TASK DIRECTIONS: Nothing outside the range is wanted. Repeat exactly the lines below from the one with "Click the blue magnifier search button" through the one with "Task: Open the Lucky Dwarfs game thumbnail".

INFORMATION SUPPLIED:
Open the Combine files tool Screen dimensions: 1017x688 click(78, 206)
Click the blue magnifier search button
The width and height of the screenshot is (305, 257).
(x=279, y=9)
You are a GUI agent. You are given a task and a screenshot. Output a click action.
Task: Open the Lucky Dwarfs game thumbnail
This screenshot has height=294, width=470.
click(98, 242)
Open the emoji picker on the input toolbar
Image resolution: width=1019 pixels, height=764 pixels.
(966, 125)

...

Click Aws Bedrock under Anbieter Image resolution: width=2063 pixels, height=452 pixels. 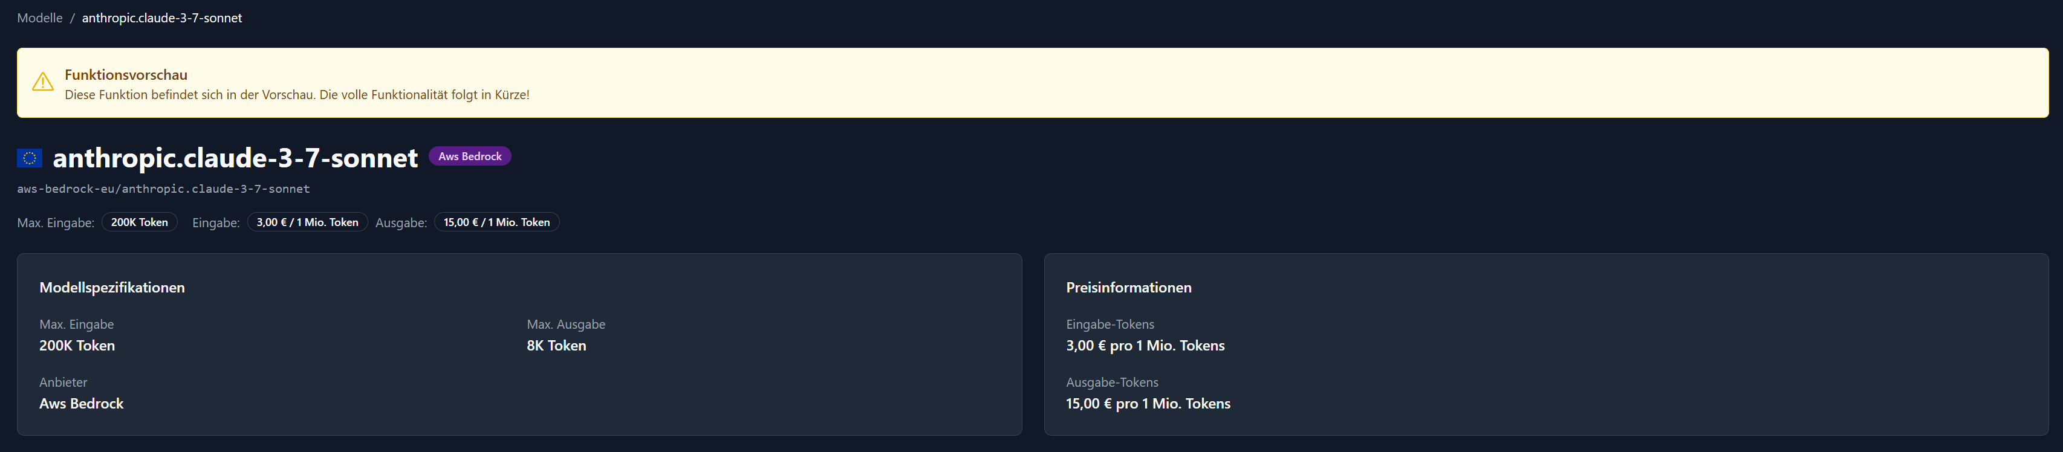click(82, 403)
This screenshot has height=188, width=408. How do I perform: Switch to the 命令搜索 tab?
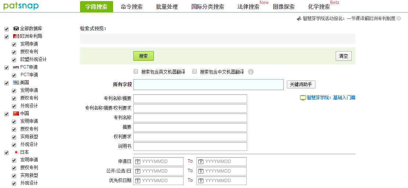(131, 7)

EXERCISE SOLUTION:
Click the blue magnifier search button
The width and height of the screenshot is (305, 257).
(x=279, y=9)
You are a GUI agent. You are given a task and a screenshot. Output a click action.
Task: Open the Lucky Dwarfs game thumbnail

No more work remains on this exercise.